Continental Focus, International Reach

TGS-NOPEC to Acquire Spectrum

Monday, May 6, 2019

TGS-NOPEC Geophysical Company has agreed on the principle terms for the acquisition of Spectrum, creating a leading provider of 2D and 3D seismic data.
The transaction is expected to be completed as a statutory merger pursuant to Norwegian corporate law between TGS and Spectrum, with merger consideration to Spectrum shareholders in the form of 0.28x ordinary shares of TGS for each Spectrum share, in addition to a cash consideration of $0.27 multiplied by the Exchange Ratio subject to the transaction closing after the ex-date for the TGS dividend payable in Q3 2019.
Definitive merger documents are expected to be entered into during May, with closing of the transaction expected during the third quarter of 2019 following shareholder approvals in EGM and regulatory clearance.
The transaction will enhance TGS’ position as a leading multi-client geophysical data provider with a 2D and 3D seismic data library covering all major mature and frontier basins world-wide. Spectrum has successfully built a substantial presence in the South Atlantic and other important frontier regions. With TGS’ extensive library and financial robustness, the combined entity will be well positioned to accelerate 3D seismic investment plans in an improving market. Furthermore, the combined libraries will have a scale that will help accelerate TGS’ data analytics strategy.
In addition to providing a platform for further profitable growth, the combination will benefit from significant cost synergies with a preliminary estimate of approximately $20 million annually.
The transaction is supported by the board of directors of Spectrum, who has unanimously concluded that the transaction both from a financial and industrial perspective represents an attractive alternative for all its stakeholders. In addition, Spectrum shareholders representing more than 34 % have given their support to the transaction and undertaken to vote their shares in favor thereof. These shareholders include management of Spectrum, funds managed by Altor Fund IV and Gross Management AS (investment company of Spectrum director Glen Ole Rødland. Altor Fund IV (via Pål Stampe as Chairman of the Board and Maria Tallaksen as Board member) and Gross Management AS (Glen Ole Rødland as Board member) are represented on the Board of Directors of Spectrum. The above support and undertakings remain subject to consummation of definitive merger documentation.

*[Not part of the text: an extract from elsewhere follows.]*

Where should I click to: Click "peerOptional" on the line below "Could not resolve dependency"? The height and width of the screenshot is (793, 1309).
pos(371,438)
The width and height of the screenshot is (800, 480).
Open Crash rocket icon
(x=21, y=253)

Based on a TGS share price as of close May 2 of NOK 218.8, the exchange ratio plus the cash consideration implies a fully diluted equity value of Spectrum of NOK 3,671 million, corresponding to a price per share of NOK 61.9. This represents a premium, including the cash consideration, of 10.2% to Spectrum based on closing price on 2 May 2019 and a premium of 32.8% and 17.5% to Spectrum based on six month and 12 month VWAP as of May 2, respectively.
The completion of the transaction and the issuance of the consideration shares are expected to take place in the third quarter of 2019, subject to the conditions being fulfilled.

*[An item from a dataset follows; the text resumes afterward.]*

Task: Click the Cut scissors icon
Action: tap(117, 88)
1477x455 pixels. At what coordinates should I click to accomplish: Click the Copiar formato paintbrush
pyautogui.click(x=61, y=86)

Reciprocal confirmatory due diligence has been completed by both TGS and Spectrum and completion of the transaction is not subject to any further due diligence review.
Further information regarding the transaction will be provided in a conference call at 14:00 (CEST) on Friday 3 May and in relation to Q1 2019 reporting on 9 May 2019.
Carnegie acts as financial advisor and Schjødt acts as legal advisor to TGS. Clarksons Platou Securities acts as financial advisor and Wiersholm acts as legal advisor to Spectrum.